In March 1911, a fire started by an inattentive cook at the Douglas Grill nearly burned down the town of Douglas. While there was a quick response by the Douglas Fire Department, the firefighters were met with frozen fire hydrants and the fire quickly grew out of control, spreading to the Douglas Hotel, Island Hotel and Lyric theater. Mutual aid was struck and personnel from the Juneau Fire Department, who responded with two engines and over 600 feet of hose, were brought over by the ferry steamer Georgia. Approx. 100 firefighting personnel from the Douglas-Treadwell Mine Fire Department also responded. The firefighters were able to stop the fire from spreading to the rest of the town by using the metal corrugated wall in the Reine Saloon as a check point, and pushing the fire towards two empty lots. Despite gloomy outlooks by citizens at the scene, the firefighters were able to make the stop and are largely credited with saving the town.

On May 24, 1946, during overhaul operations following a series of stubborn fires at the Perelle Apartments in downtown Juneau, volunteer firefighter Bill Rudolph fell approx. 20 feet off a ladder, landing on his head and shoulders, knocking him briefly unconscious. Rudolph died 7 days later from injuries resulting from the fall, becoming the Juneau area's only firefighter line of duty death. Rudolph was stationed in Juneau as a Chief Boatswain's Mate in the U.S. Coast Guard.

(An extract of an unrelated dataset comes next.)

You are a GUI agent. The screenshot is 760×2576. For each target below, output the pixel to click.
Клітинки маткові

On August 15, 2004, Capital City Fire/Rescue responded to a fire in the Skinner Building, on Front Street in downtown Juneau. The 108-year-old structure contained 18 businesses. During the fire, the heat and smoke caused the evacuation of over 1,000 people in the local downtown area, and closed most business down. As the fire intensified, it spread to another building next door. The Skinner Building was completely destroyed, and total damages were in excess of one million dollars.

On November 5, 2012, the 4-story Gastineau Apartments on Franklin Street in downtown Juneau caught fire. Every available member of Capital City Fire/Rescue responded to the blaze, which burned throughout the night. The apartments and other local buildings were evacuated by CCFR and members of the Juneau Police Department. The building was a total loss. During the fire fighting effort, power was shut off to downtown Juneau, and members of the Alaska Army National Guard were deployed to keep people out of the evacuated area. Extra firefighters were brought in from Sitka on a Coast Guard helicopter, and even a member of the Anchorage Fire Department, who was visiting Juneau at the time, was also pressed into service. Despite the size of the fire, no injuries were reported.